Spin-dependent Scattering by a Potential Barrier on a Nanotube

TL;DR

This paper investigates how spin-orbit interaction and disorder affect electron transmission through a potential barrier on a nanotube surface, providing analytical models and highlighting the impact on spin-dependent scattering and transmission probabilities.

Contribution

It presents analytical expressions for spin-split energy bands and scattering amplitudes considering disorder effects, advancing understanding of spin-dependent transport on nanotubes.

Findings

Disorder reduces transmission probability across the barrier.

Spin-orbit interaction influences spin-dependent scattering.

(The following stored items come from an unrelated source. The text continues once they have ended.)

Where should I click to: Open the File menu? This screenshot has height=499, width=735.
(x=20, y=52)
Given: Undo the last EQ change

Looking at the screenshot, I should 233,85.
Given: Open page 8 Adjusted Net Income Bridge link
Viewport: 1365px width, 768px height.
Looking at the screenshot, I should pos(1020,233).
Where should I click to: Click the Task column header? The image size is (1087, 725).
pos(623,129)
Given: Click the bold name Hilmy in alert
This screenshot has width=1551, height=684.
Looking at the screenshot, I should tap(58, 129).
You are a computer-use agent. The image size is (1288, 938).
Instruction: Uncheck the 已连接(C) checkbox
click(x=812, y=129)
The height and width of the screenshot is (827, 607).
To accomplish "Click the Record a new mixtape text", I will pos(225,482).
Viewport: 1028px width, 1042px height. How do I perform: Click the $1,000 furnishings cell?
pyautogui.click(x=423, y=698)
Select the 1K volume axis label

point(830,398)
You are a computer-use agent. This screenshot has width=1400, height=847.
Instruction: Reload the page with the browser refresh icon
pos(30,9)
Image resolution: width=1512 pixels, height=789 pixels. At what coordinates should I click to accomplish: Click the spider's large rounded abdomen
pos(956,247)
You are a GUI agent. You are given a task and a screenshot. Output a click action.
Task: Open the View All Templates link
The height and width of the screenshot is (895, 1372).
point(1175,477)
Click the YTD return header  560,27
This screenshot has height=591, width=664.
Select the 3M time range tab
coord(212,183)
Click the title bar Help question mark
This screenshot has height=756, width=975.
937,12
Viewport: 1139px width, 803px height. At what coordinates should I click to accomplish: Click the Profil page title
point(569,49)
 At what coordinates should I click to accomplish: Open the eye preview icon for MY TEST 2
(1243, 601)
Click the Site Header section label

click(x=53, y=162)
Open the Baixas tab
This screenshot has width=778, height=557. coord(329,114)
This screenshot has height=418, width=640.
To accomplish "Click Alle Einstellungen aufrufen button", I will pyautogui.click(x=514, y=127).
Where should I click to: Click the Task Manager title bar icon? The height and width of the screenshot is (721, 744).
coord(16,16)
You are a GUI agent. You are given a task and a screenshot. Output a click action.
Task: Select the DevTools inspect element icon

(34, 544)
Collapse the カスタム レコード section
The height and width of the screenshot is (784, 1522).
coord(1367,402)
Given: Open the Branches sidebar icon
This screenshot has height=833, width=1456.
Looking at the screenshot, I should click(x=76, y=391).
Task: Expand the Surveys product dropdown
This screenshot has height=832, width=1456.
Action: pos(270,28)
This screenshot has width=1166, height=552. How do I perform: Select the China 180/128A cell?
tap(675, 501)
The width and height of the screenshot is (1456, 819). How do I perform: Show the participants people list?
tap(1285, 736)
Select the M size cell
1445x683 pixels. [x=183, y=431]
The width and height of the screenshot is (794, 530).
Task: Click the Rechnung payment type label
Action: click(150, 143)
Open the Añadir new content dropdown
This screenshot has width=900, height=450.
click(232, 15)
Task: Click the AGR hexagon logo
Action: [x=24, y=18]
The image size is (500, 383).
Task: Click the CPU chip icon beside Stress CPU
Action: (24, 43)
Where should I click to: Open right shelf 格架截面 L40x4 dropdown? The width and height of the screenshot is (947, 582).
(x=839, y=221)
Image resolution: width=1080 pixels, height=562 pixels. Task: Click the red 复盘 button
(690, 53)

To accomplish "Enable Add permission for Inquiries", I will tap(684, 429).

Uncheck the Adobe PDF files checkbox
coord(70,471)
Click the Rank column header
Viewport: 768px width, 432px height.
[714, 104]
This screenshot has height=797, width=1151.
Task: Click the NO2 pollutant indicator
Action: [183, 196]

Perfect transmission is hindered by disorder even at finite barrier heights.

Abstract

The electron spin effects on the surface of a nanotube have been considered through the spin-orbit interaction (SOI), arising from the electron confinement on the surface of the nanotube. This is of the same nature as the Rashba-Bychkov SOI at a semiconductor heterojunction. We estimate the effect of disorder within a potential barrier on the transmission probability. Using a continuum model, we obtained analytic expressions for the spin-split energy bands for electrons on the surface of nanotubes in the presence of SOI. First we calculate analytically the scattering amplitudes from a potential barrier located around the axis of the nanotube into spin-dependent states. The effect of disorder on the scattering process is included phenomenologically and induces a reduction in the transition probability. We analyzed the relative role of SOI and disorder on the transmission probability which depends on the angular and linear momentum of the incoming particle, and its spin orientation. We demonstrated that in the presence of disorder perfect transmission may not be achieved for finite barrier heights.